Dans un rebondissement inattendu de la saga du rachat d’US Steel, le mastodonte japonais de l’acier Nippon Steel a dévoilé de nouvelles propositions visant à débloquer la situation. Selon des sources proches du dossier, le groupe nippon tenterait par ce biais de lever les réticences du gouvernement américain, farouchement opposé jusqu’ici à cette opération.
Un droit de veto sur la table
Parmi les concessions avancées, Nippon Steel serait prêt à accorder à l’administration US un droit de veto sur toute réduction potentielle des capacités de production d’US Steel sur le sol américain. Ce pouvoir de blocage s’étendrait sur une période de dix ans, représentant ainsi un engagement financier colossal de la part des Japonais pour maintenir l’outil industriel.
Une proposition loin d’être anodine quand on sait que l’industrie sidérurgique est considérée comme stratégique par Washington, les États-Unis étant le premier importateur mondial d’acier. La crainte d’une perte de souveraineté dans ce domaine critique est au cœur des réticences américaines.

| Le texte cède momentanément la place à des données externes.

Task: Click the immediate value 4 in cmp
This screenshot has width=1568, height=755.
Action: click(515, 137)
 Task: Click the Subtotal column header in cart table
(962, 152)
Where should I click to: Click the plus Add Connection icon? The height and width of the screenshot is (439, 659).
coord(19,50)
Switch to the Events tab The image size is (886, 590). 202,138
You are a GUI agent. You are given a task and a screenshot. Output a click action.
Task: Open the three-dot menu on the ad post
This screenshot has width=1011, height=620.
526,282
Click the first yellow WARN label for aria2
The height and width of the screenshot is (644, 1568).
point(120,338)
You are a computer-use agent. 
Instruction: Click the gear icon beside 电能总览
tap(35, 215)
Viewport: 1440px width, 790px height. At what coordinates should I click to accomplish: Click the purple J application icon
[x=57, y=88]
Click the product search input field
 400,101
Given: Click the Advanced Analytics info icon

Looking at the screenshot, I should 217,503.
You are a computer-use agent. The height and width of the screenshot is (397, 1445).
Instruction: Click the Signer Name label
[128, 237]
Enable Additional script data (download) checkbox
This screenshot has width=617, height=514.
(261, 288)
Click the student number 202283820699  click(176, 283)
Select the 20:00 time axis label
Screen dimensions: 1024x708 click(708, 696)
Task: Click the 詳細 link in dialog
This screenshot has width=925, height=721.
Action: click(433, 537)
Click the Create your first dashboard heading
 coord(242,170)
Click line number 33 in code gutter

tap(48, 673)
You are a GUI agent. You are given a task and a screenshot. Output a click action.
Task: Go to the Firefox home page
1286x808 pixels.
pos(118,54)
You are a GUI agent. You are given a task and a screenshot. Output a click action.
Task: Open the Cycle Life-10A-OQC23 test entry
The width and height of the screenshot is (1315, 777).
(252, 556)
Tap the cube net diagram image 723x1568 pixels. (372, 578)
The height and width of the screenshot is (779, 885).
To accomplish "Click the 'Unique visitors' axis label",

Biden et Trump sur la même ligne
Fait rare, le président sortant démocrate Joe Biden et son successeur républicain Donald Trump partagent la même analyse sur ce dossier brûlant. Les deux hommes ont exprimé à maintes reprises leur opposition à ce mariage à 15 milliards de dollars.
Biden, qui doit rendre sa décision finale dans les prochains jours, pourrait toutefois demander des garanties supplémentaires, repoussant la responsabilité sur les épaules de Trump, qui prendra ses fonctions le 20 janvier. Un scénario qui laisserait planer l’incertitude sur l’issue de ce bras de fer industriel.
Syndicats et salariés inquiets
Du côté des syndicats, l’heure est à la mobilisation. L’influent United Steelworkers (USS) a fait part de sa ferme opposition au projet, malgré les promesses de Nippon Steel de ne procéder à aucun licenciement ni fermeture de site avant au moins deux ans.
Pour tenter d’amadouer les 22 000 salariés américains d’US Steel, les Japonais ont mis sur la table une prime de 5000 dollars par employé si l’acquisition est finalisée. Pas sûr cependant que cela suffise à faire taire les craintes sur l’avenir à long terme de l’emploi et des usines.
Des investissements massifs promis
Conscient de naviguer en eaux troubles, Nippon Steel a sorti l’artillerie lourde côté investissements, promettant d’injecter 2,7 milliards de dollars sur les sites stratégiques de Mon Valley en Pennsylvanie et Gary dans l’Indiana, deux bastions syndicaux.
Des engagements financiers significatifs, mais qui peinent à dissiper le climat de méfiance. Beaucoup craignent qu’une fois l’acquisition actée, le nouvel ensemble ne revienne sur ses promesses et ne sacrifie l’emploi américain sur l’autel des économies d’échelle et de la compétitivité mondiale.
Un enjeu économique et diplomatique
Au-delà des questions industrielles, ce dossier revêt une importance symbolique et diplomatique. Les tractations de Nippon Steel sont scrutées de près à Tokyo comme à Washington.
Côté japonais, on espère que le pragmatisme économique primera. Une intégration réussie offrirait à Nippon Steel un accès privilégié au gigantesque marché américain et renforcerait sa stature internationale dans un secteur ultra-concurrentiel.
Mais le gouvernement américain doit composer avec des impératifs politiques intérieurs. La sidérurgie, historiquement associée à la puissance industrielle du pays, reste un sujet politiquement sensible. Donner son feu vert au rachat d’un champion national par un groupe étranger, japonais qui plus est, constitue un véritable défi pour l’exécutif.
Les prochains jours s’annoncent donc décisifs. Entre logique économique et passion politique, Biden et Trump devront trancher. Si les concessions nippones pèseront sans doute dans la balance, difficile pour l’heure de prédire l’épilogue de ce dossier brûlant. L’industrie sidérurgique mondiale retient son souffle.